Things to do:
1. In the essay about the trail walk, quote the stretch from "The point is" through "return. To just be." word for word.
2. According to the essay about the trail walk, what kind of tree did the writer's grandmother have in her backyard?
3. Render this sentence from the essay about the trail walk in Spanish: "I wanted to create, but could not find the muse."

+++ Source passage

I went outside yesterday. I go outside every day, but what I mean to say here is, I went for a walk on the Greenbelt here in Carrollton. I needed to breathe some trail air. I’m an outdoor person. As a child, one of my favorite places to read was in a giant Bradford pear tree my grandmother had in her backyard. *When it wasn’t in bloom because I have allergies and they stink. If you know you know*. In college, when I wasn’t in class, a meeting or band practice, you could find me walking around campus enjoying the beauty and majesty of the landscaping. Grad school was no different. My almost weekly trips to the botanical gardens were a time to reflect and reconnect with myself. To keep me grounded and in tune with my higher self.
I haven’t been doing that lately, and it’s been telling on me. I’ve been battling so much this summer. The ongoing sociopolitical upheaval, the global pandemic, and the “normal” vicissitudes of life have taken a toll on my mental health, and where art was once my refuge, it became an albatross. I wanted to create, but could not find the muse. There was no beauty to be found, no light to draw from.
The trail had been calling me to come and visit, but I’d refused. Mostly because I like to stay inside my Self when I’m in nature. That’s how I commune. I don’t want to have conversations with strangers, or answer questions about why I’m out on the trail, or where I live or what I do. I just want to sit and think, maybe write or sketch, talk to Spirit, and let my soul rest a bit before I get back in my car and come home. Sometimes, that’s not possible because invariably someone will want to say hello and chat.
The point is to get grounded. To give my Self a break. A chance to quiet the voices and calm the nerves. To revel in how small I am compared to God’s creation. To find connection to something higher than I and allow that to nourish and replenish me. To breathe fully and freely, without having to give anything in return. To just be.
I think it is necessary and important for us to have these moments. To just be. To get quiet enough for that still small voice that competes with the louder voices of criticism, guilt, and shame to minister to us from a place of love and compassion. So often we have to be “on” all the time. We are parents, partners, producers…we have to allow ourselves moments strung end to end wherein we are people. We owe it to ourselves and those that came before us to rest, replenish, and breathe. We’ve seen generations of our elders fall victim to disease and malaise resulting from chronic debilitating stress and overwhelm. Even the strongest of them, succumbing to the weight of loads they carried the only way they knew how, even though they knew it was breaking them down. We don’t have to do that.
I used to be one of those people who had to meditate everyday. I spent hours every week in quiet surrender to my breath, and would come out of it feeling like new money. I have learned to find that peace and calm in new ways: cleaning my house to Anita Baker (finally. And aren’t we all overjoyed that she has ownership of her masters?), or James Cleveland. Dancing to some Parliament or Megan Thee Stallion. Walking on a trail with birds and insects telling their truths. It’s all the same to me. It’s all healing.
I’m not going to sit here and say that one trip back to the trail was the cure all for everything that’s been ailing me. That would be foolish. What I am saying is, when is the last time you had a chance to get still and reconnect with you? When is the last time you put on some good music and had a solid cry, or danced around your house, or caught a vibe while cooking? I’m not afraid of what’s happening outside of me, but I am, now more than ever, aware of how I manage what’s going on inside. By my estimation, creating and maintaining those moments of joy and respite will allow my creativity to flourish. I want you to do the same.

++++++
+++ Data block

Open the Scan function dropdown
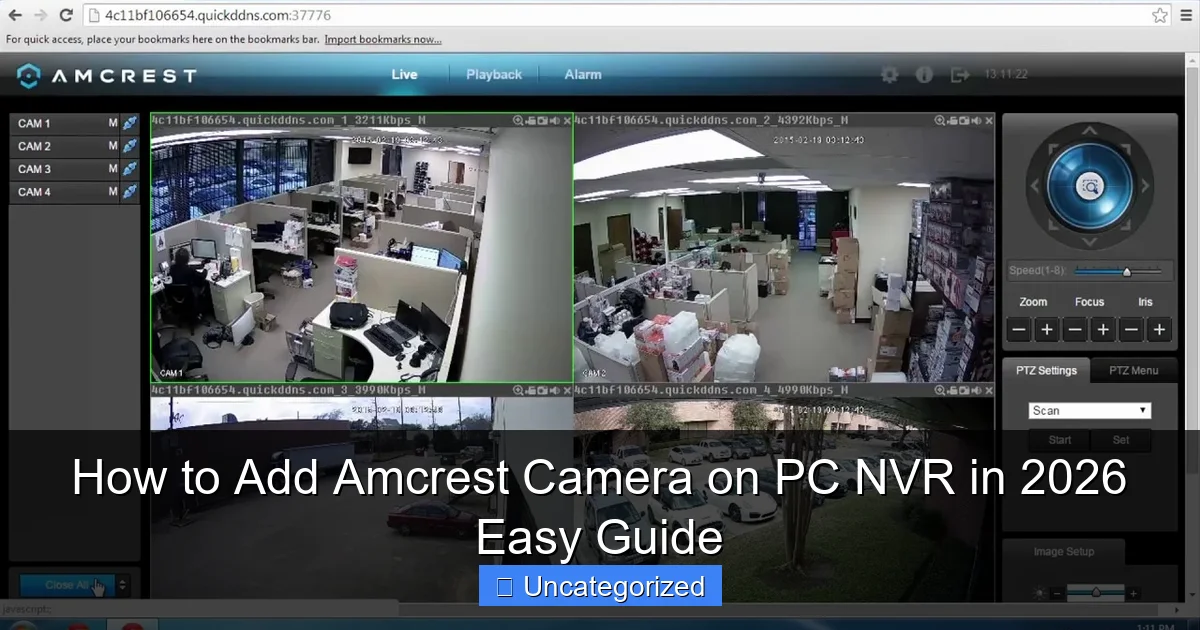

++++++

Solutions to the problems:
1.
The point is to get grounded. To give my Self a break. A chance to quiet the voices and calm the nerves. To revel in how small I am compared to God’s creation. To find connection to something higher than I and allow that to nourish and replenish me. To breathe fully and freely, without having to give anything in return. To just be.

2. A giant Bradford pear tree.

3. Quería crear, pero no podía encontrar a la musa.